O presidente Luiz Inácio Lula da Silva sancionou nesta quinta-feira (6) uma nova lei que visa endurecer a punição de crimes digitais contra crianças e adolescentes. A legislação, aprovada pelo Congresso Nacional em julho, amplia a atuação policial em meios digitais e eleva as penas para casos de pornografia infantil e aliciamento, especialmente quando há uso de tecnologias como inteligência artificial (IA) e deepfake.
## Endurecimento das Penas
A lei estabelece um aumento significativo nas penalidades para crimes de violência sexual contra menores. A pena para produção, reprodução, direção, fotografia, filmagem ou registro de conteúdo de violência sexual contra criança ou adolescente, bem como sua venda ou exposição, passa de 4 a 8 anos de reclusão para 4 a 10 anos. Essa pena é ainda majorada em um terço se a comercialização ou exposição ocorrer por meio da internet e redes sociais.
Para aqueles que oferecem, trocam, disponibilizam, transmitem, distribuem, publicam ou divulgam material de violência sexual contra menores, a pena sobe de 3 a 6 anos para 4 a 10 anos de reclusão. A aquisição, posse ou armazenamento desse tipo de material, que antes previa de 1 a 4 anos de reclusão, agora terá pena de 3 a 6 anos. Em todos os casos, a multa prevista anteriormente foi mantida.
## Ampliação do Uso de Tecnologias e Circunstâncias Agravantes
Um dos pontos centrais da nova lei é o aumento das penas em um terço a dois terços quando o crime é facilitado pelo uso de inteligência artificial, deepfake, perfis falsos, jogos online e redes sociais para o aliciamento. A legislação também prevê o mesmo aumento de pena para casos em que o criminoso se aproveita de relações de convivência pessoal, autoridade, cuidado ou familiar para cometer a violência contra a criança ou adolescente.
## Proteção e Apoio às Vítimas
Além das medidas repressivas, a lei sancionada inclui disposições importantes para a proteção das vítimas. Crianças e adolescentes que forem vítimas ou testemunhas de violência sexual terão assegurado o direito a atendimento psicológico e psicossocial.

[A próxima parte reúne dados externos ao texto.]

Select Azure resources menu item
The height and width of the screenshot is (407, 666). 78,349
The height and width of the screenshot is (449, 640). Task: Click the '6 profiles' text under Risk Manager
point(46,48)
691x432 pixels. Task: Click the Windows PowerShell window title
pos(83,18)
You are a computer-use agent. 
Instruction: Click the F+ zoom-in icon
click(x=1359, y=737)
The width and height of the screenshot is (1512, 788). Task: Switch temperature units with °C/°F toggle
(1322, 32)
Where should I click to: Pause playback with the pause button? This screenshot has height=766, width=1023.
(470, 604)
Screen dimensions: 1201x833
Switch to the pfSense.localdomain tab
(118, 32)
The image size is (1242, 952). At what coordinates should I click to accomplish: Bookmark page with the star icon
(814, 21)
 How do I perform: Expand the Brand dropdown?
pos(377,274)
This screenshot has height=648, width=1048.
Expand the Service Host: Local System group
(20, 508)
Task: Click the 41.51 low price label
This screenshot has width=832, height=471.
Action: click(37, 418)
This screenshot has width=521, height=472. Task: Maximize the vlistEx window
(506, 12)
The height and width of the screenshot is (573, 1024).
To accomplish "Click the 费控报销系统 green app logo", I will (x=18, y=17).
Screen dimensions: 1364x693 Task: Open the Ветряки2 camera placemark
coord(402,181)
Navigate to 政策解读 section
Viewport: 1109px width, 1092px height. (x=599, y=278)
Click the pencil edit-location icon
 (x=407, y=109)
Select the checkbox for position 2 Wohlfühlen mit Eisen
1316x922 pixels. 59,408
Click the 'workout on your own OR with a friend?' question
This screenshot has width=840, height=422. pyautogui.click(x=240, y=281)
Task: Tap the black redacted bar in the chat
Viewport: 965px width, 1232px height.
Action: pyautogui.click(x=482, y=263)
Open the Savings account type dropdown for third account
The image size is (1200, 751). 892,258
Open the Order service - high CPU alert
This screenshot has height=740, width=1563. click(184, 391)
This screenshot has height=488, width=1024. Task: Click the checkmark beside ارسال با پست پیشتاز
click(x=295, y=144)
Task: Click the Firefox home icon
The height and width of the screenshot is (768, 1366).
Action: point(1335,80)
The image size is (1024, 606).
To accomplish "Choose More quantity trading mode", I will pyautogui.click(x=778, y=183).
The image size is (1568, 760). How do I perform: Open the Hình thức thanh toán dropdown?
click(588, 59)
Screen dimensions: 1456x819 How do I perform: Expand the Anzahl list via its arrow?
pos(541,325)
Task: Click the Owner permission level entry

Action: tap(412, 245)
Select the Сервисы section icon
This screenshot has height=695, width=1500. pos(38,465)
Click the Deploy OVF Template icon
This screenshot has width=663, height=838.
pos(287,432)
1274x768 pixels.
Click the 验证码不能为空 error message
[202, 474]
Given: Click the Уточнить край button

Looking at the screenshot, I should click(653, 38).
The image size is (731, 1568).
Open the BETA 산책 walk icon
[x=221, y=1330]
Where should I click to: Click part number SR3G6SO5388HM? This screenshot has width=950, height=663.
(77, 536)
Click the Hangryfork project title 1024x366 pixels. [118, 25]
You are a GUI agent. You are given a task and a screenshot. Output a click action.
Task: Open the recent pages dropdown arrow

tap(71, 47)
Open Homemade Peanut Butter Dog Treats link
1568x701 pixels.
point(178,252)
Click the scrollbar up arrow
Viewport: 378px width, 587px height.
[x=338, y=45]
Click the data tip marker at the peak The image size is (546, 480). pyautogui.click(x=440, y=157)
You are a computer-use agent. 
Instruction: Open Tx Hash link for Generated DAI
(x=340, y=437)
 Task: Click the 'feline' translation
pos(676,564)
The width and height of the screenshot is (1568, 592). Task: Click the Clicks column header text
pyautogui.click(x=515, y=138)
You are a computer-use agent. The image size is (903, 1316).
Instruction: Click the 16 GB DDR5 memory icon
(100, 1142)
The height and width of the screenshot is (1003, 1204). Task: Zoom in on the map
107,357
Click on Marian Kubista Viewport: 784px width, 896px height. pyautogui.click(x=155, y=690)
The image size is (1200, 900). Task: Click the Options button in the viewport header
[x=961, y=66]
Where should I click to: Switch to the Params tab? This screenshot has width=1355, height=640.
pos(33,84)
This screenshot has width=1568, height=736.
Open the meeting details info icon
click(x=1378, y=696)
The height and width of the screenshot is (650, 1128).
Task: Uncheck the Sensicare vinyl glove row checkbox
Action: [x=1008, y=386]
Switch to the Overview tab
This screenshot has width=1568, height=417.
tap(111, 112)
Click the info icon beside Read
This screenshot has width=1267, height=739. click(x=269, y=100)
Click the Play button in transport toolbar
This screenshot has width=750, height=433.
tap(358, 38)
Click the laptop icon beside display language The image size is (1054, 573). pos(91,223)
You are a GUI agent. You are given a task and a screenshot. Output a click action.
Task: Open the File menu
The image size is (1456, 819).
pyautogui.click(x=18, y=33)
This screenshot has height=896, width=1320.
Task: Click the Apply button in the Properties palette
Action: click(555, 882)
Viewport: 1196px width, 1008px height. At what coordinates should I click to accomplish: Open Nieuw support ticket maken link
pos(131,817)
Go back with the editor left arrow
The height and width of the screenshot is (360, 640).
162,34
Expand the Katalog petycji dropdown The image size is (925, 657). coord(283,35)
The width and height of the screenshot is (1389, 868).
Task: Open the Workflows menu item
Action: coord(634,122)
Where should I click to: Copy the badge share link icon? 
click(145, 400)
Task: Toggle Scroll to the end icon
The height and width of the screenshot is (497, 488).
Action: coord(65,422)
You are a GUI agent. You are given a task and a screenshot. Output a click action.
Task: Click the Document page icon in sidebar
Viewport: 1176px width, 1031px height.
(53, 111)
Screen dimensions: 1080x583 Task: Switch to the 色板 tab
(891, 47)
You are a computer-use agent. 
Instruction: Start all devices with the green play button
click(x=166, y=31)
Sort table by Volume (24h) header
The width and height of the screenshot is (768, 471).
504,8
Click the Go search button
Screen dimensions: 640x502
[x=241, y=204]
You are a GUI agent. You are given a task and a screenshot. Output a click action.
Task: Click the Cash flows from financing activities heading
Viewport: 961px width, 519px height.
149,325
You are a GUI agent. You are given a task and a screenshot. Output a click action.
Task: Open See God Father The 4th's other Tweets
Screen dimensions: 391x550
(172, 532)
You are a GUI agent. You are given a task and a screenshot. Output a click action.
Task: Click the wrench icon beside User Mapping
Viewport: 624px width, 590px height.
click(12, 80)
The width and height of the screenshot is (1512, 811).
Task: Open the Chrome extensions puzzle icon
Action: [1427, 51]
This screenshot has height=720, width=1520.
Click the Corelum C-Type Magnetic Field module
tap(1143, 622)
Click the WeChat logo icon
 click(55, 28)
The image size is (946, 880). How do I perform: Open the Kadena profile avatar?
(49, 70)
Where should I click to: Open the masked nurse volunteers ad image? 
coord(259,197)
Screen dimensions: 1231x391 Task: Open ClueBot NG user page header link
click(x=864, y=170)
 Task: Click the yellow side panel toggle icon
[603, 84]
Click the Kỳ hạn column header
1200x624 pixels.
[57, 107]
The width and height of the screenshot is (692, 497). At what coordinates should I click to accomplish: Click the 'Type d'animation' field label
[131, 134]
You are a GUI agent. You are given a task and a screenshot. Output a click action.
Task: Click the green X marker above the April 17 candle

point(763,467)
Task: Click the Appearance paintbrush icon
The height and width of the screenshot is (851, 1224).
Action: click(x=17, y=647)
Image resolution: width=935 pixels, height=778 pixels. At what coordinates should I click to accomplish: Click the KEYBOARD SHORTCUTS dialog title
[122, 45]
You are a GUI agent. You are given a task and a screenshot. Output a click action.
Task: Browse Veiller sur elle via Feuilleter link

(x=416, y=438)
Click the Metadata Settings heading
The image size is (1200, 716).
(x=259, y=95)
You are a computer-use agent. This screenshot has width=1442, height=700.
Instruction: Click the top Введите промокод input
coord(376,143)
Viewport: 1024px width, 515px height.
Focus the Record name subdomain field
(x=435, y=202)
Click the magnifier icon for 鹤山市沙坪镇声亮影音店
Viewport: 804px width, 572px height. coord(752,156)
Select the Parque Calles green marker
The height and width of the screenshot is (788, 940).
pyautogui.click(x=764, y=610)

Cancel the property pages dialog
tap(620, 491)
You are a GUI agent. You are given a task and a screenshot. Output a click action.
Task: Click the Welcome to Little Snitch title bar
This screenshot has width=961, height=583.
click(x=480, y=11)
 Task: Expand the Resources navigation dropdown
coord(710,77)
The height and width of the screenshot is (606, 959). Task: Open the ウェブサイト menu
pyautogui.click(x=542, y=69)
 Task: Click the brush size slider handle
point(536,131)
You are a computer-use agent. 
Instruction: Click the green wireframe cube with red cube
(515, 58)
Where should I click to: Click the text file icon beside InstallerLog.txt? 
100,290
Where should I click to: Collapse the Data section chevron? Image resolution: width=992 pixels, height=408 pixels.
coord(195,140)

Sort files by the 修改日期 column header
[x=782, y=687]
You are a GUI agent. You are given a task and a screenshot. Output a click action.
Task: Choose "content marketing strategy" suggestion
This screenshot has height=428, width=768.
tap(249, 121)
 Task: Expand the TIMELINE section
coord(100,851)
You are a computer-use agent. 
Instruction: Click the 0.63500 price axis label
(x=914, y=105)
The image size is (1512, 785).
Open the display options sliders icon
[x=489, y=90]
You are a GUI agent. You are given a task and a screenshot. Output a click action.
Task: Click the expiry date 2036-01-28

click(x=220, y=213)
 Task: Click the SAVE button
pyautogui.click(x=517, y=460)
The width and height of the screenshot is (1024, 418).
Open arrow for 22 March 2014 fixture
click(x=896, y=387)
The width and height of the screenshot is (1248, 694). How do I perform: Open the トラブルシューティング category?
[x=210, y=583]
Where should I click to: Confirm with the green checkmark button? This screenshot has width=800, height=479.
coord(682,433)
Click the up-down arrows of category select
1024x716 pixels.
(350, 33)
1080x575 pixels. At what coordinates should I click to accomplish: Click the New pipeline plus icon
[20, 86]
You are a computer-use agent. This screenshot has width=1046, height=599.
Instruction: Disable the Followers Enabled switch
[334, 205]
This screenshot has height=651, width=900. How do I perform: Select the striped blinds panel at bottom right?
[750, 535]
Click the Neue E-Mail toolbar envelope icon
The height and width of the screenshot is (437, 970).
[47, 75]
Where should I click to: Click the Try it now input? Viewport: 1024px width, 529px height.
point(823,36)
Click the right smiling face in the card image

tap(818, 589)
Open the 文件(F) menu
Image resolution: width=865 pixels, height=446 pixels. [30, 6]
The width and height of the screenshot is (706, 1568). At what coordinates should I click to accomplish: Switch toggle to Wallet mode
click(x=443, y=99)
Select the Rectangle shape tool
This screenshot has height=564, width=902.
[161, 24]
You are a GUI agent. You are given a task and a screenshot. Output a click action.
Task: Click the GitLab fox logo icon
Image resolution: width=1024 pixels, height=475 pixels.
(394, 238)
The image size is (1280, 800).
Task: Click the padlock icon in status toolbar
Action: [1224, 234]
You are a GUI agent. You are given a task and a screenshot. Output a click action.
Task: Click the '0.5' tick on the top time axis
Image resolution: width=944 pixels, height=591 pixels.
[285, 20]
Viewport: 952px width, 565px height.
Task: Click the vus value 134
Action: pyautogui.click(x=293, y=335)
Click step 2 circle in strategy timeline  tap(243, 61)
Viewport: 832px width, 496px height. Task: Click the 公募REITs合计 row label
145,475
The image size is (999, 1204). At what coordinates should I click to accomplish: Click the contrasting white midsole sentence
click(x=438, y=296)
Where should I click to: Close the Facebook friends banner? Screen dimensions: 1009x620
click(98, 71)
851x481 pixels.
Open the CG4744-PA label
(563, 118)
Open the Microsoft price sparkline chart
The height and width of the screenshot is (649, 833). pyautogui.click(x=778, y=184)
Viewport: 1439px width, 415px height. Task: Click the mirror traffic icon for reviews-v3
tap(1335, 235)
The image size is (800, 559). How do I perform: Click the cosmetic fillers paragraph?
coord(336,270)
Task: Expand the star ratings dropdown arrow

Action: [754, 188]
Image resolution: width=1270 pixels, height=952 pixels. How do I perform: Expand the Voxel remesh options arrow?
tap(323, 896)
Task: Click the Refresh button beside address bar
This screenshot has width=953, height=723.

Esse suporte deve ser individual, especializado, contínuo e integral, buscando mitigar os danos causados pelos crimes sofridos.
O presidente Lula destacou que a liberdade de expressão não pode ser confundida com atos criminosos e que é dever do Estado criar condições de punição para quem utiliza os recursos digitais para cometer delitos. A nova legislação representa um avanço na proteção de crianças e adolescentes no ambiente online.